## WHAT IS EXPECTED
Write out, word for word, the stretch of the passage on fish food and coloration from "The other reason" through "science of subject.".

## TEXT SEGMENT
The other reason I decided to start seriously testing different foods against one another is because of having a beautiful group of Copadichromis mloto that seemed to lose their luster at times-- which I realized after a while depended on which product I was feeding them. This was ten years ago, and why, after years of already successful fish keeping and breeding, I started doing some serious testing of fish foods and also became interested in reading more on the science of subject.

I've seen people miss the boat on this in various ways. One way is to think fish color starts and ends with food. Wrong. Nutrition is a key, but part of a bigger picture that includes overall health, water quality, stress, mood, genetics, status within a group and other bio-behavioral factors, and lighting-- not just bulb color temperature and how it affects the appearance of fish color, but sunlight versus artificial light, how comfortable your fish are in the specific brightness of light (since different fish have differing lighting preferences and some will be darker or lighter or more intensely colored or more washed out at different lighting levels) and similar factors.

Another way some miss the boat is with the simplistic idea that the color of a nutrient equals that color in the fish. Doesn't exactly work that way. Let's take spirulina. Think it's good for blue fish simply because its a bluish-green food? Know what goes into that blue-green color? Look it up. Spirulina includes a lot of yellow/orange/red nutrients, including beta-carotene (orange/red), zeaxanthin (yellow, gives corn its yellow color), and b-cryptoxanthin (the orange in apricots, citrus fruits, etc.)

## SUPPLIED DATA

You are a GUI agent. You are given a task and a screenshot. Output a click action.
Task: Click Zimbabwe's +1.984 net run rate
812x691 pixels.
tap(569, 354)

## SOLVED PROBLEM
The other reason I decided to start seriously testing different foods against one another is because of having a beautiful group of Copadichromis mloto that seemed to lose their luster at times-- which I realized after a while depended on which product I was feeding them. This was ten years ago, and why, after years of already successful fish keeping and breeding, I started doing some serious testing of fish foods and also became interested in reading more on the science of subject.